It's always dead on a blog on Sundays, and double that if it's a holiday. So most likely, I write today simply to hear myself think, but here it goes.
It's a great holiday, too, Labor Day. It celebrates those of us who labor, and we might work the holiday, or we might not, as contrary as that seems. It was supposed to be an extra day off, but then fast food was invented, and all bets were off. After all, laborers had to have a place to eat on their day off, didn't they?
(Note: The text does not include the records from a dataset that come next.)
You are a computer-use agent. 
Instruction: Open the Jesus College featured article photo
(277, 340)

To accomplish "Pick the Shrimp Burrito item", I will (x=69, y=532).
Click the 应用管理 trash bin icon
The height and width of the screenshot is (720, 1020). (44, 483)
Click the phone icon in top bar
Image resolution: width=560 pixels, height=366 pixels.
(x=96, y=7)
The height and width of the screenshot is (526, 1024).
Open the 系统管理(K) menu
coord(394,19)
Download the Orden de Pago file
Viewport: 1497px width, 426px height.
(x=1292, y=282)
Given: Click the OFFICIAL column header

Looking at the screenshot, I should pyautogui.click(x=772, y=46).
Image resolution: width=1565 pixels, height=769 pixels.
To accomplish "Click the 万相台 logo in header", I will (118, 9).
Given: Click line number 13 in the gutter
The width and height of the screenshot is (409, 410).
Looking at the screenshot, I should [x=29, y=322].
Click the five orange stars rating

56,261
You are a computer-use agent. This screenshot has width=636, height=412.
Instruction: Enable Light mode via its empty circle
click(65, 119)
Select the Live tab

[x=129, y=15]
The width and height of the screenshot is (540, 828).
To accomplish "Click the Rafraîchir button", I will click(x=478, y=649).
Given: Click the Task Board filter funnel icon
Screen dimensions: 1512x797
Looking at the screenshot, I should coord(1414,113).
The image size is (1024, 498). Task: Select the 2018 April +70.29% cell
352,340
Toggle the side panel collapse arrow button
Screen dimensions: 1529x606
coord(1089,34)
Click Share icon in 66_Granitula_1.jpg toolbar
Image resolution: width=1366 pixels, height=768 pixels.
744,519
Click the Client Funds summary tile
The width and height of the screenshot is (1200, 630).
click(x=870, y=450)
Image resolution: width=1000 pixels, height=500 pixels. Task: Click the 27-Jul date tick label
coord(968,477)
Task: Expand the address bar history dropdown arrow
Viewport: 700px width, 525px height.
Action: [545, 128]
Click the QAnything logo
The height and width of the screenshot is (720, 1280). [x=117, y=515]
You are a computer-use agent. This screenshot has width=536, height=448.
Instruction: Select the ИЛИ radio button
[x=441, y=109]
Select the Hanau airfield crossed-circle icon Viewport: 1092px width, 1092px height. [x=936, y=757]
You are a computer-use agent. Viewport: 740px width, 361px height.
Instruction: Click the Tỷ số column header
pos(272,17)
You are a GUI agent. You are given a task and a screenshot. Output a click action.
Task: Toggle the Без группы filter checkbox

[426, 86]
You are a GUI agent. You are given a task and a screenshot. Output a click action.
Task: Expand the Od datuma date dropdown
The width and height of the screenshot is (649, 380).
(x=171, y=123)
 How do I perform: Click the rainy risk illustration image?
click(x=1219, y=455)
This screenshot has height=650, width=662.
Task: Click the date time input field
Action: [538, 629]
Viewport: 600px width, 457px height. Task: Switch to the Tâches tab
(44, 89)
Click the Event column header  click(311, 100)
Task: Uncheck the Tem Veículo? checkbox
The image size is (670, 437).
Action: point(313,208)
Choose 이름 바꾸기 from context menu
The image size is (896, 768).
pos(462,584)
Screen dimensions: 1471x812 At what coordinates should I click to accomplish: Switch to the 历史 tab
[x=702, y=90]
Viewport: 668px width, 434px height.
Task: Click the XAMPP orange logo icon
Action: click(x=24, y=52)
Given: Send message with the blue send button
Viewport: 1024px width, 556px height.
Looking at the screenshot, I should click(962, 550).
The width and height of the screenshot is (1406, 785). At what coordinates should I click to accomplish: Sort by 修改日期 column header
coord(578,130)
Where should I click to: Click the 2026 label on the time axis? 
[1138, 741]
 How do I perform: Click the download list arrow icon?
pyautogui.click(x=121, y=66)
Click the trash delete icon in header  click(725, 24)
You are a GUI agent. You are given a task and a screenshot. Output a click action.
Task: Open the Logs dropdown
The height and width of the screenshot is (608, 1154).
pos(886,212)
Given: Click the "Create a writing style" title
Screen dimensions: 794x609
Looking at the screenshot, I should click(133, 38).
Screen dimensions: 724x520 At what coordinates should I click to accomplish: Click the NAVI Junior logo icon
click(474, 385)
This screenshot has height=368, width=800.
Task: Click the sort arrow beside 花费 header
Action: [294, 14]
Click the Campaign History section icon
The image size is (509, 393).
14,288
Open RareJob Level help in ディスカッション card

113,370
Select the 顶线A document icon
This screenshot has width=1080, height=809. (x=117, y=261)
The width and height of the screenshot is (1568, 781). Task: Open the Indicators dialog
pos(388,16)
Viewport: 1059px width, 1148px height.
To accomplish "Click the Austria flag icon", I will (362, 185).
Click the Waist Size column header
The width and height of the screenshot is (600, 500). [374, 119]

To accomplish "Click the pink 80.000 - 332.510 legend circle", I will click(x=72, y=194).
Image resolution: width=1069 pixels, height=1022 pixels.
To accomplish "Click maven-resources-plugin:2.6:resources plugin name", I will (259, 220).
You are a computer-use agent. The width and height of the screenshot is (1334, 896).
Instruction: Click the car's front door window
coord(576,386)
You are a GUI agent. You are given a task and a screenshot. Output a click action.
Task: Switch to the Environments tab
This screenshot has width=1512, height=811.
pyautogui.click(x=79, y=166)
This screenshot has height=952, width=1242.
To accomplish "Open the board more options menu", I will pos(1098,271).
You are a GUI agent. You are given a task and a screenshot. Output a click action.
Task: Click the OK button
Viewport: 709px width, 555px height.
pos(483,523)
So Labor Day acquires less meaning over time, and more an excuse not to wear white shoes. Did you know Labor Day also marks the social end of summer, and we aren't supposed to wear white shoes after that day? That's a hold over from the Victorian era, when tennis shoes hadn't hit it big. Actually, they didn't exist. Not made of canvas, that is.
It was simply a day, after the harvest was in, that workers used to eat a lot. Now we have Thanksgiving for that. That's because now we have canned food. No sane Pilgrim would have held off eating the harvest until November. The fruits and vegetables of summer wouldn't have been fresh anymore. "Gather ye rosebuds/while ye may"* really meant something in the days before shipping from California and Mexico came into fashion and you couldn't get whatever it was, year round.
So, as always, there are those who labor with their hands, and those who live off that labor. It's really a celebration of Farmer Day, as I see it. Or Weaver and Seamstress Day. It's a celebration of those who fulfill our basic necessities, food on the table and the clothes on our backs. But it has come to mean those who don't have some kind of retirement package, or golden parachute, don't you think?
*Robert Herrick
I lift my H&C Coffee as a toast to this blog. ~smile~ Oh, and I actually have to work on Labor Day. C'est la vie!